Энджел опустила глаза.
— Я наделала много ошибок и совершала дурные поступки.
— Точно также, как и она, — спокойно ответил Адам. — Думаю, никто в мире не знает об этом так же хорошо, как Консуэло Гомес. И именно поэтому вы нужны друг другу.
Энджел через силу улыбнулась:
— Надеюсь, ты прав.
За три года Драй-Уэллз не слишком изменился, но Консуэло этого и не ждала. Такие города не меняются, так же как и такие женщины, как она.
Последние три года были для нее тяжелыми. Она отчаянно старалась найти работу, но ей предлагали только работу известного рода. И поэтому у нее никогда не было достаточно денег, чтобы купить что-то, кроме еды.
Ее ребенок пропал.
Ее маленькая Энджел с нежной кожей, волосами цвета воронова крыла и глубокими, живыми синими глазами, глазами Кэмпа Мередита, умерла или ее куда-то отправили — никто не знал. Она возвратилась за ней, как и обещала. И не имело значения то, что у нее не было денег. Не имели значения ни ее гордость, ни ее независимость. Она собиралась отвезти ее к Кэмпу и заставить его признать ее. Она бы умоляла его, если бы это понадобилось, и угрожала — если бы пришлось, но ее ребенок был бы с ней. Она бы заботилась о нем.
Более чем за год до ее приезда в миссии случился пожар.

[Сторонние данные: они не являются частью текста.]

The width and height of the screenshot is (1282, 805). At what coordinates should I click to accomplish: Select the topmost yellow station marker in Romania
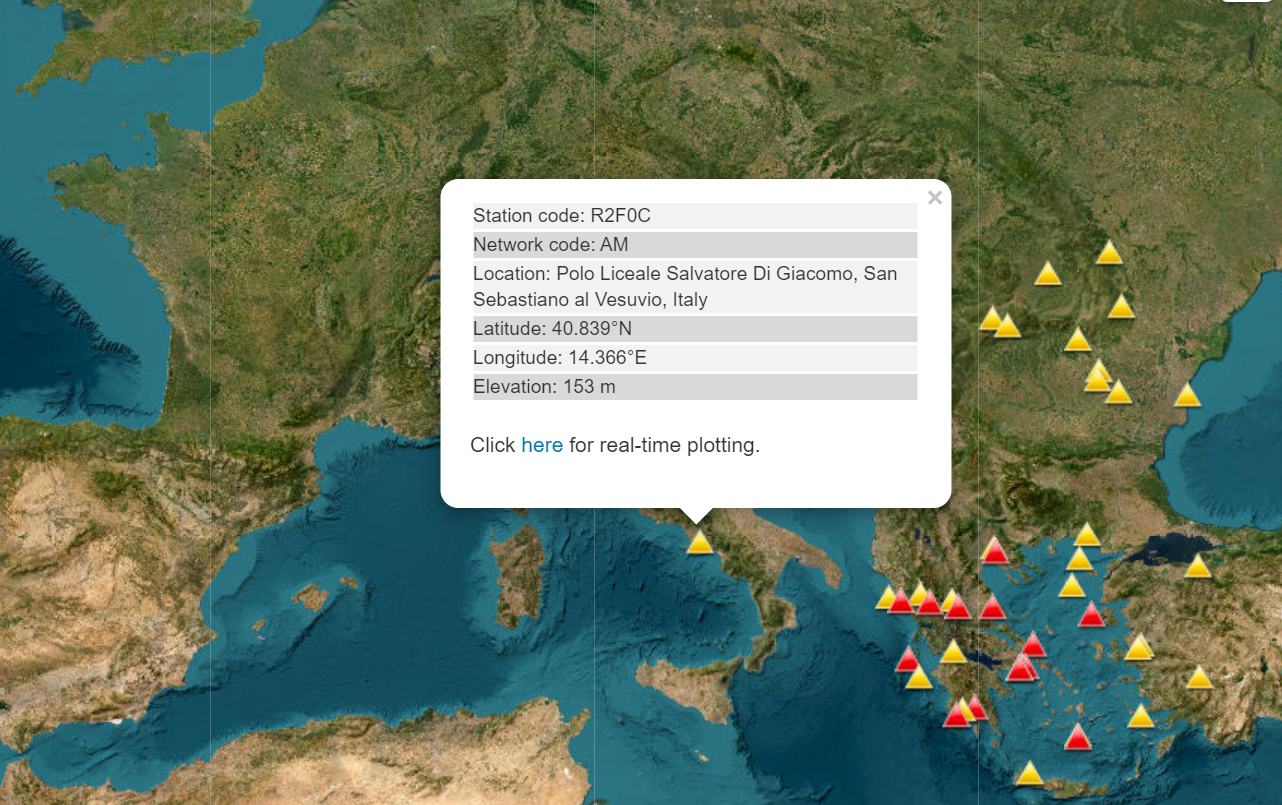click(1108, 254)
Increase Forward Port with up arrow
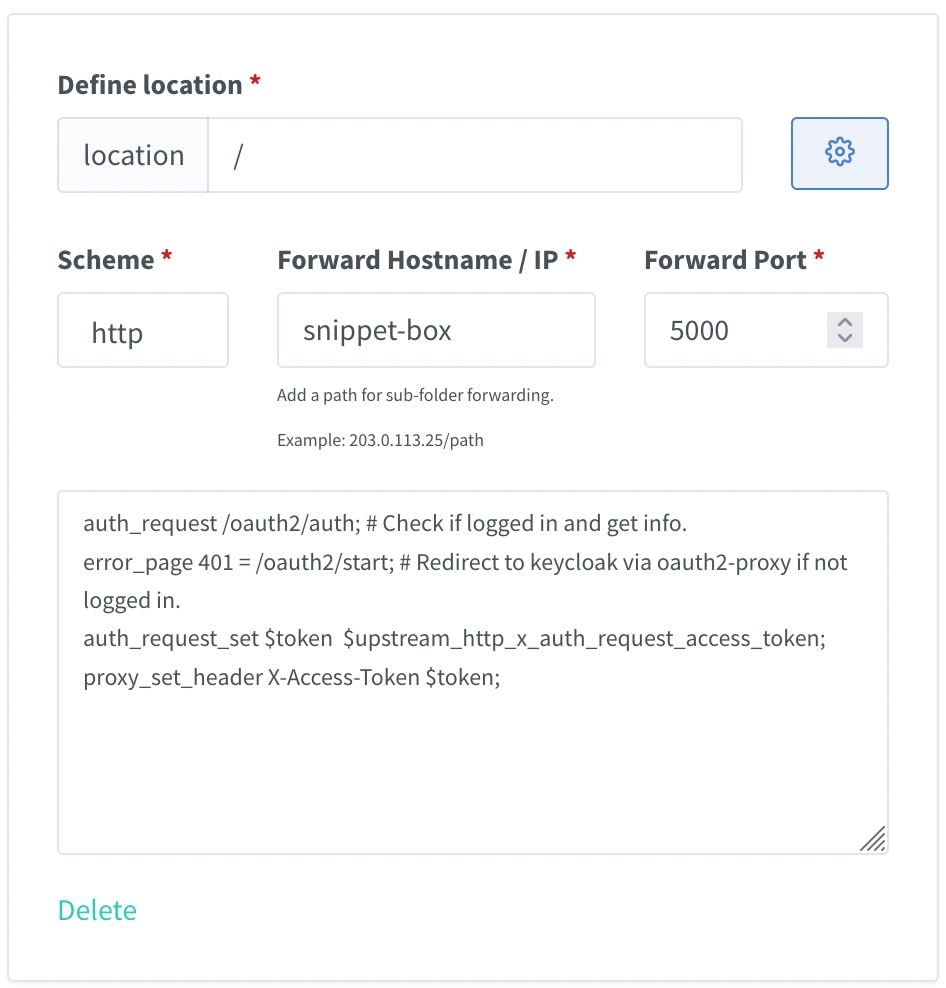This screenshot has height=988, width=946. point(845,322)
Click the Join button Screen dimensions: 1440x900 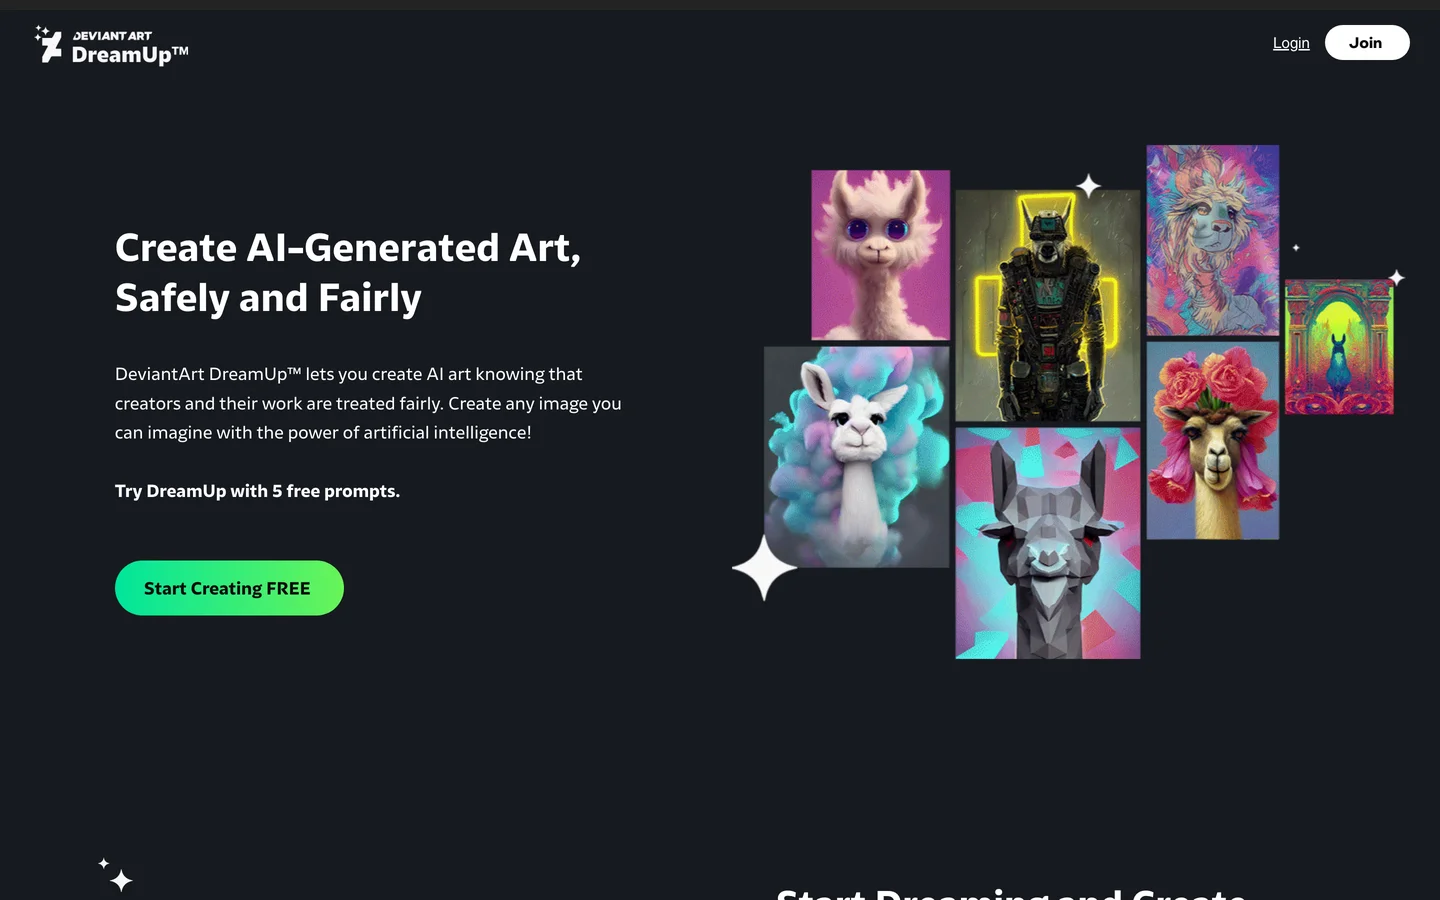click(1367, 43)
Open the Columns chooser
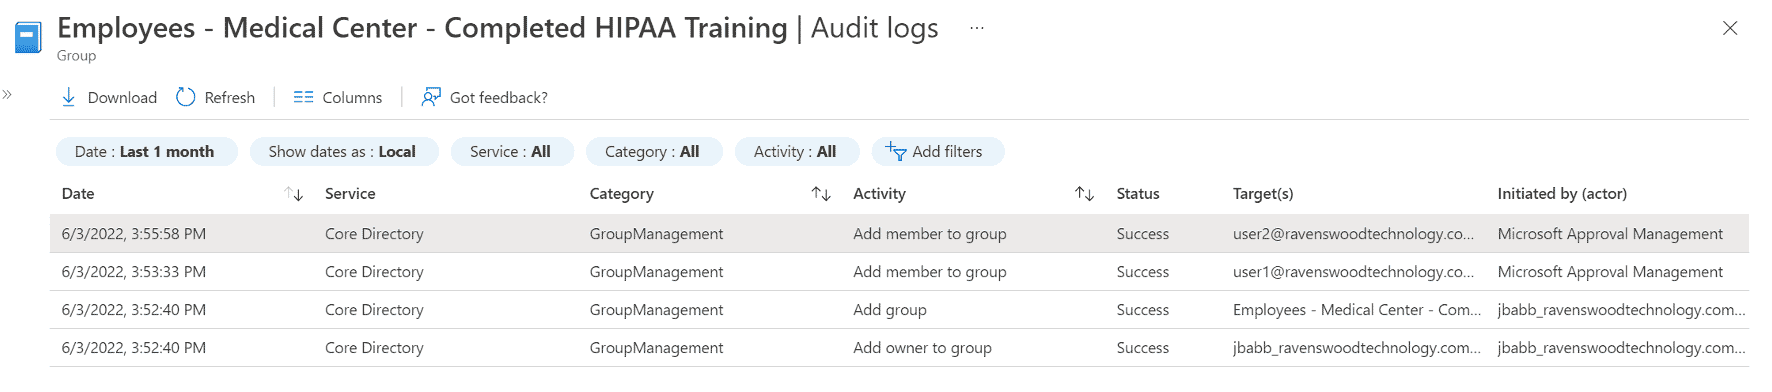The width and height of the screenshot is (1772, 392). (x=338, y=97)
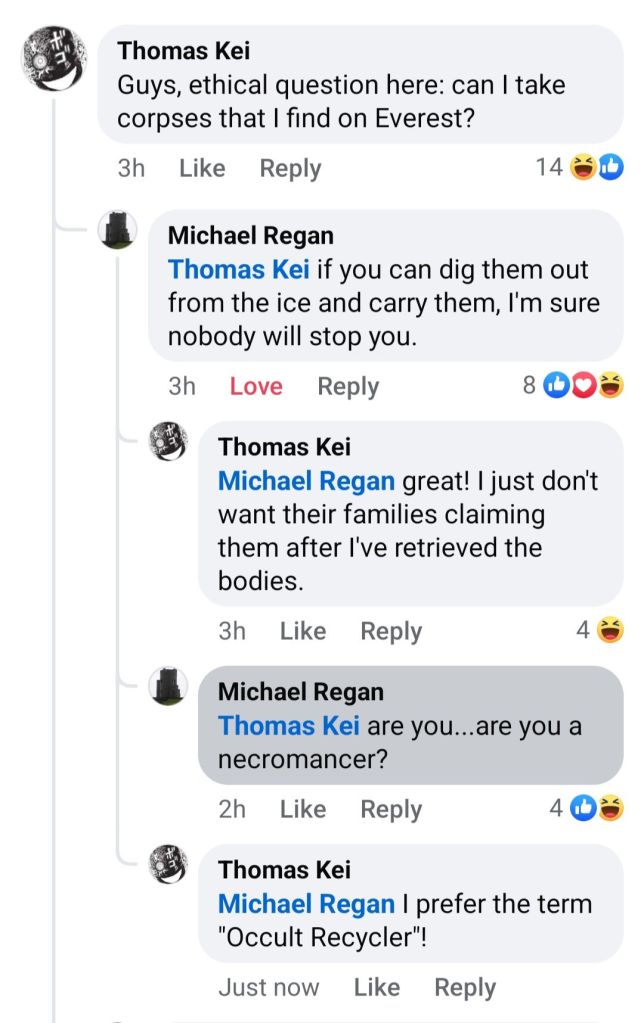Open reaction icons on 'families claiming' reply
The height and width of the screenshot is (1023, 644).
[x=600, y=630]
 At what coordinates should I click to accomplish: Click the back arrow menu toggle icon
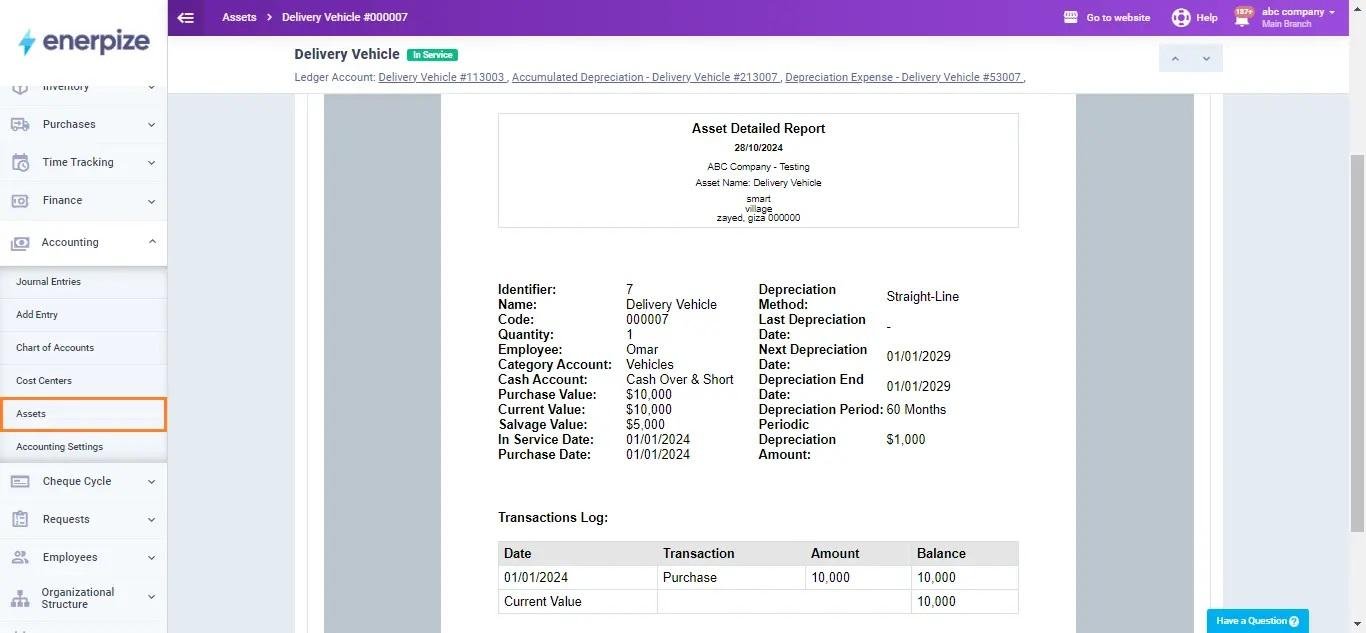tap(185, 17)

И никого там не осталось. Несколько детей, выживших при пожаре, были распределены в приюты других городов, монахини разъехались кто куда. Внутренний голос говорил Консуэло, что ее дочь жива. Если бы она погибла, она бы это почувствовала, как чувствуют удар ножа. Но для Консуэло она была потеряна. И Консуэло могла только надеяться, что, где бы ни находилась ее Энджел, она была счастлива. Она надеялась, что о ней хорошо заботятся, что ее любят…
Ее как магнитом тянуло в Драй-Уэллз. Возможно, потому, что ей больше некуда было идти, а может, у нее были более серьезные причины для этого. Она не знала, жил ли все еще здесь Кэмп Мередит, приехала ли к нему жена и помнит ли он Консуэло или давно забыл. Но она должна была туда вернуться.
Она нашла его в таверне. Там ничто не изменилось: древесные опилки на полу, грязные столы, исцарапанная барная стойка. И какой-то человек, наклонившийся над стойкой, со стаканом в руке. В его роскошной рыжей гриве появился всего один или два седых волоска, его борода стала гуще, а кожа — темнее. Но он был такой же высокий, такой же широкоплечий и мощный. И когда она посмотрела на него, ее сердце остановилось, а затем заболело от тоски по нему.